Pope’s epistle provides no judgement as to whether Eloisa’s imaginings are virtuous or not. Rather it is Eloisa herself who expresses that she is torn between the innocence of a chaste nun and the erotic memories of Abelard’s love, crying, “Now turned to heaven, I weep my past offense / Now think of thee, and curse my innocence” (187-188). She is tormented by both the unattainable love of Abelard and the guilt she finds in prayer. The poem concludes with no instructive moral for the reader and no end to the turmoil that Eloisa endures, other than her eventual death. The primary culprit of Eloisa’s anguish is not the strength of her love for Abelard but the separation from her lover and the resulting feelings of guilt.

Addison and Pope’s divergent representations of the imagination offer varying considerations and conclusions. Addison provides instructions by which one may pursue imaginative diversions in a virtuous fashion. Such diversions, in turn, provide boundaries, calling readers to a proper, controlled imagination, which in turn “not only serve to clear and brighten the imagination, but are able to disperse grief and melancholy” (482). Pope’s epistle explores a subject, a lover, who simply cannot heed Addison’s warnings and boundaries because her imagination is driven by the love that she once had. Eloisa’s mind turns constantly and frantically from prayers to memories–thoughts of her lover which are at once her solace and torture. Though Pope clearly connects Eloisa’s imagination to her natural self, it is uncertain whether or not her surrender to her fantasies implies moral rectitude. 

Eloisa seems to be antithetical to Addison’s “man of polite imagination,” the man who, though in a dungeon, “is capable of entertaining himself with scenes and landscapes more beautiful than any that can be found in the whole compass of nature” (481). While the memories of Abelard to which Eloisa’s mind inevitably returns are also more inviting than the convent walls which surround her, they consume her thoughts entirely, affecting her every moment and every prayer. Addison would surely condemn Eloisa’s imagination for its sensuality; her fancies are based on sexual feelings instead of beautiful sights of the natural world. This distraught nun’s mind might be an example of those whom Addison decries as besieged by vulgar and untamed imaginations. Her bedtime fantasies are far from those which Addison would present as “idle and innocent” due to their erotic nature (482). It is clear that Eloisa is herself unable to unite her sexualized love for Abelard and her devotion to God for the entirety of the poem, unable to “distinguish penitence from love” (194).

The goal of each writer differs greatly. Addison’s intention is to promote self-improvement in society. The “polite imagination”, Addison believes, can be used to illuminate a “multitude of charms” in one’s surroundings (482). Addison’s moralistic bent is clear­––he wants to encourage his readers touse their imagination, but to do so by reining in wild, uncontrolled thoughts.
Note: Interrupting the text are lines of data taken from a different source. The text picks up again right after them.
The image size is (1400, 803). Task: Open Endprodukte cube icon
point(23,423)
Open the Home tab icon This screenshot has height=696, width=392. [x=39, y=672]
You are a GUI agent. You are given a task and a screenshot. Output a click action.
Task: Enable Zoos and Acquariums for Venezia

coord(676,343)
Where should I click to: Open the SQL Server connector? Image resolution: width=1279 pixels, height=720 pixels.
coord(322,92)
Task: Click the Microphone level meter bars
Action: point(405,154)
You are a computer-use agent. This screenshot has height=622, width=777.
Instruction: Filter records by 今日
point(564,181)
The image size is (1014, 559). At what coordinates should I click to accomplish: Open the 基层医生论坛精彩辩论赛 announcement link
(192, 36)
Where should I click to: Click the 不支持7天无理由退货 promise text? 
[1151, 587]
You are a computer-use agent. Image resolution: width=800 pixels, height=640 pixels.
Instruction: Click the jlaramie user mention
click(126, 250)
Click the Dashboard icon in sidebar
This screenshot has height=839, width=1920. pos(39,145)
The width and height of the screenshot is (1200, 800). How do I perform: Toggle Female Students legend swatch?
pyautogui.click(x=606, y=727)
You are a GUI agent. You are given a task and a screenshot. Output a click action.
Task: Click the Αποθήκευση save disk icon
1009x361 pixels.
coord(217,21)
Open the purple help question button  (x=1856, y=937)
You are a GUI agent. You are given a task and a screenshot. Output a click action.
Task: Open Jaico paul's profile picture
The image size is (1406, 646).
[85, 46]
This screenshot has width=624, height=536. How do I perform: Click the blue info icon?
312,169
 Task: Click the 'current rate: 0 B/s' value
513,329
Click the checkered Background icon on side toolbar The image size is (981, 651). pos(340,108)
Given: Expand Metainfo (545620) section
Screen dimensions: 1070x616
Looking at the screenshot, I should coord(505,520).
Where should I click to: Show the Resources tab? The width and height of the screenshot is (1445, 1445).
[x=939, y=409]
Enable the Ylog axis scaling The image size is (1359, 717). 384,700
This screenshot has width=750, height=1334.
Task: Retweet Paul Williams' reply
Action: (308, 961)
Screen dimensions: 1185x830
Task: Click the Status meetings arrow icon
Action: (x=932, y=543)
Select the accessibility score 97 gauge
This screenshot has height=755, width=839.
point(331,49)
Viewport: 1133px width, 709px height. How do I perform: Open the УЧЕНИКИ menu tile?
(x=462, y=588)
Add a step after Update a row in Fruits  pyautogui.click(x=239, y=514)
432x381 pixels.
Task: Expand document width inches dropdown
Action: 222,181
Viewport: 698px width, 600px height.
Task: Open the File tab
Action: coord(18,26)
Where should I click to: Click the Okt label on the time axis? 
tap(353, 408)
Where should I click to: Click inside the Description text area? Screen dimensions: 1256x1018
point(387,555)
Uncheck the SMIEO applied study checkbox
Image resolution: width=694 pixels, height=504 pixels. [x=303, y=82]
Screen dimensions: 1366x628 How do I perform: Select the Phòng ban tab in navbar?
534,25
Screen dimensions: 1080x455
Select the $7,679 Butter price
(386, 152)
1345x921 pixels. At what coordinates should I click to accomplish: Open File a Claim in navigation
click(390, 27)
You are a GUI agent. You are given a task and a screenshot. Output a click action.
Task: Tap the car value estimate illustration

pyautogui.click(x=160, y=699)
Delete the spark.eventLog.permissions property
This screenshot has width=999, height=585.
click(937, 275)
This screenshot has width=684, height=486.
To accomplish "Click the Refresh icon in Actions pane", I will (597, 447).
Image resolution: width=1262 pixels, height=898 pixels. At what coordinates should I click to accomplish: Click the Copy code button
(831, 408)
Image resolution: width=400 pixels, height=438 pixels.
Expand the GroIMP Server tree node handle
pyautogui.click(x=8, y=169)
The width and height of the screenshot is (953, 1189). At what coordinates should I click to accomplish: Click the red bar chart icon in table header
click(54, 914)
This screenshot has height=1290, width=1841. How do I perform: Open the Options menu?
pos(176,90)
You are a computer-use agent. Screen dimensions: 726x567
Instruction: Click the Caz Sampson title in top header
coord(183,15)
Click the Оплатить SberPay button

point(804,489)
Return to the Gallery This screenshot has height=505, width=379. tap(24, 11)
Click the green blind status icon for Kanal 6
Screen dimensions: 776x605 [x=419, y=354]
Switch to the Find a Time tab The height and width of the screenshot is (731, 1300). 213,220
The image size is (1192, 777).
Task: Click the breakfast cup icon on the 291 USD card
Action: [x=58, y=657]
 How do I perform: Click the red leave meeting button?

Addison has not written a provoking narrative but an argumentative essay that presents the imagination as a form of pleasure that all can partake in. Pope’s work, in contrast, examines a mind in turmoil following a traumatic event. Eloisa’s addictive fantasy is a result of the conflict between the pleasant memories of Abelard’s love and the oppressive reality of their separation. Whereas Addison’s essay is a more clinical analysis of the imagination, Pope’s poem takes us inside the afflicted mind of Eloisa. This may explain why Pope leaves the moral question of whether the imagination is good because natural or dangerous because untamed unanswered. Unlike Addison, Pope allows his own opinion on the matter to remain unclear, surrendering the moral conclusion to the reader.

            Addison presents the imagination as an “innocent” means of self-improvement when correctly used and a “criminal” hindrance to virtue when used without restraint (482). Pope explores an imagination devoid of control and refinement, torn between religious devotion and human love. Addison’s essay is ultimately a rejection of nature before it takes hold, whereas Pope’s poem delves into a nature that has already transgressed beyond control into obsession.